Complex tools with many parameters or behaviors need more documentation. Simple tools need less. This dimension scales expectations accordingly.

Parameters3/5

Does the description clarify parameter syntax, constraints, interactions, or defaults beyond what the schema provides?

Schema description coverage is 100%, so the schema already documents all 4 parameters thoroughly. The description adds some context about the purpose ('clean up payee data') and provides an example that illustrates how parameters might be used together, but doesn't add significant semantic value beyond what's already in the schema descriptions.

Input schemas describe structure but not intent. Descriptions should explain non-obvious parameter relationships and valid value ranges.

Purpose5/5

Does the description clearly state what the tool does and how it differs from similar tools?

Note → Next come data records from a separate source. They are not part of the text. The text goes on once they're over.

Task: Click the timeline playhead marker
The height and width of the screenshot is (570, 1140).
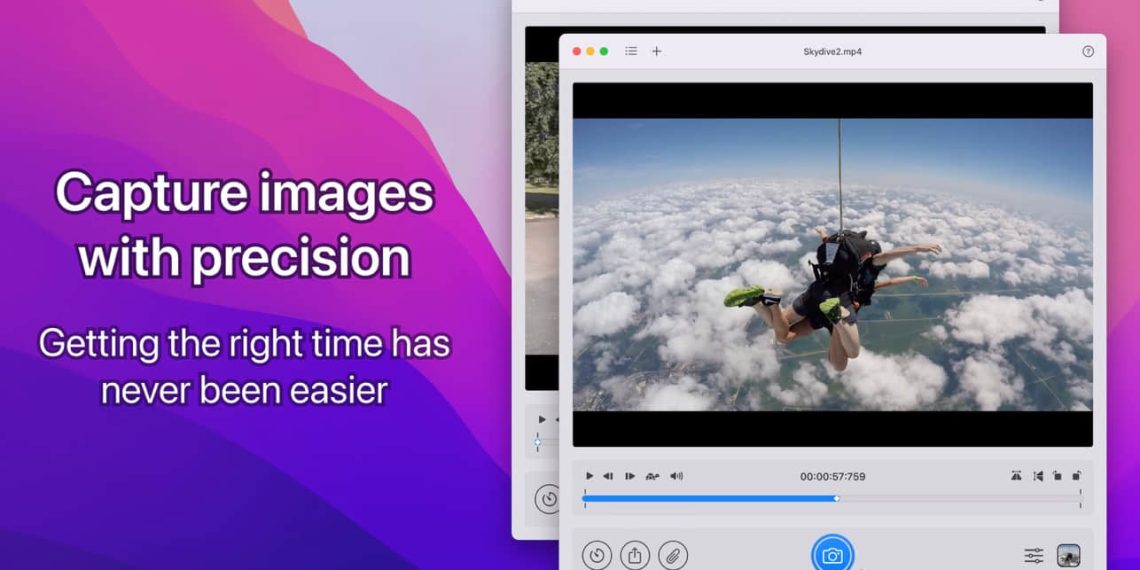Action: click(x=837, y=498)
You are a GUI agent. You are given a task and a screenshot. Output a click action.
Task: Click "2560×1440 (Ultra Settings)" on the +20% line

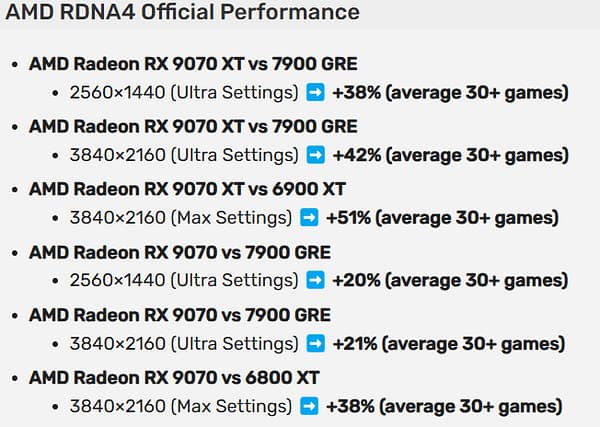183,281
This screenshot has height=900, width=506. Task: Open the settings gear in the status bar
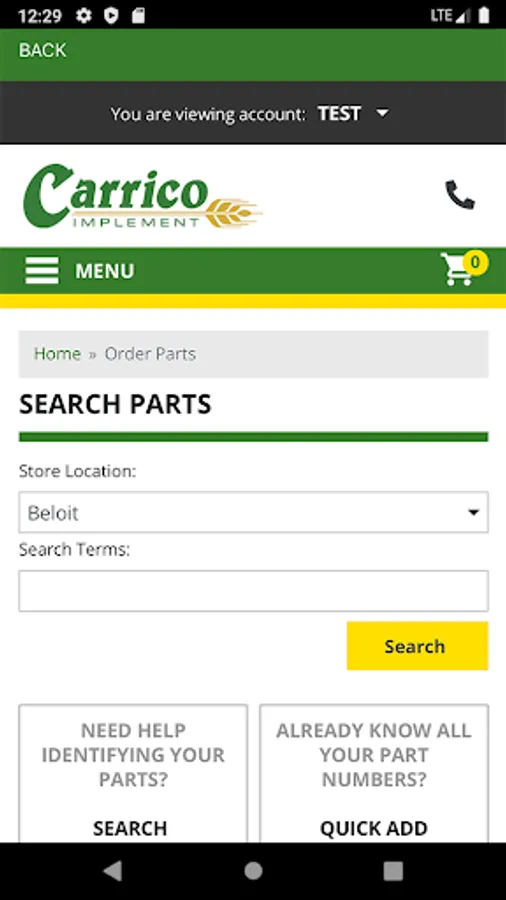click(84, 15)

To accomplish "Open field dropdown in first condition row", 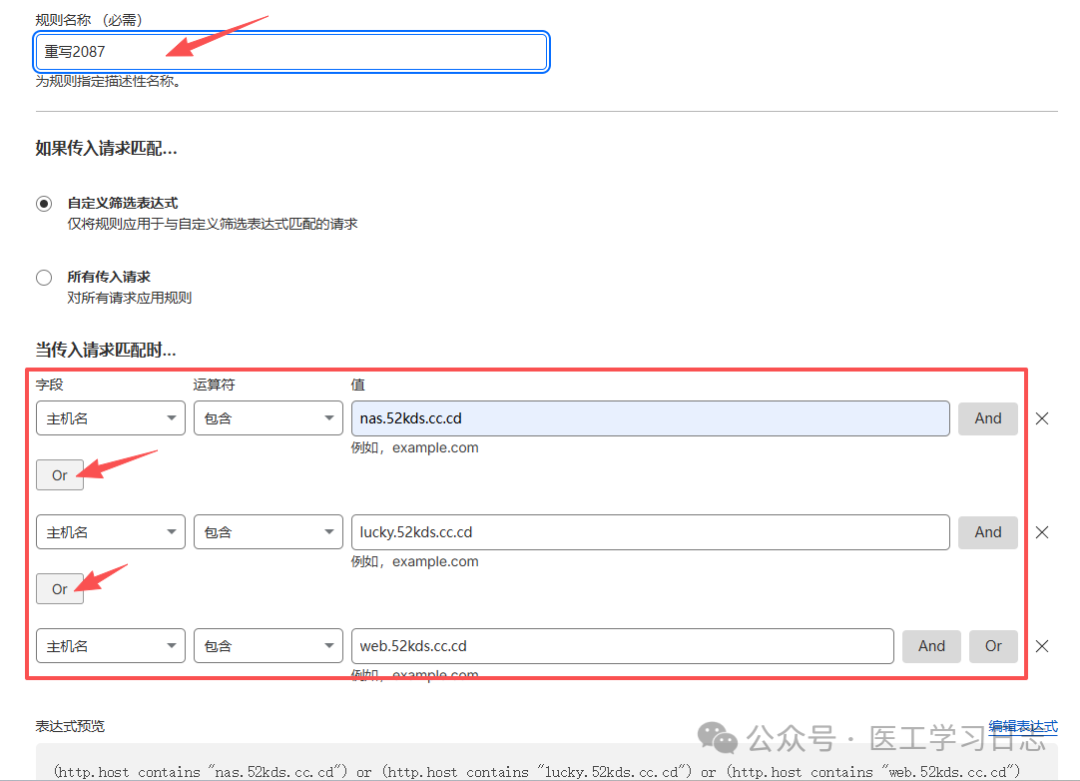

The description clearly states the specific action ('merge multiple payee names into a single name') and resource ('payee data'), with a concrete example that distinguishes it from sibling tools like 'list-payees' or 'lookup-payee-locations'. It goes beyond just restating the tool name to explain the transformation function.

Agents choose between tools based on descriptions. A clear purpose with a specific verb and resource helps agents select the right tool.

Usage Guidelines4/5

Does the description explain when to use this tool, when not to, or what alternatives exist?

The description provides clear context for when to use this tool ('to clean up payee data') with a helpful example scenario. However, it doesn't explicitly state when NOT to use it or mention alternatives among the sibling tools (like whether 'list-payees' should be used first to identify duplicates).

Agents often have multiple tools that could apply. Explicit usage guidance like "use X instead of Y when Z" prevents misuse.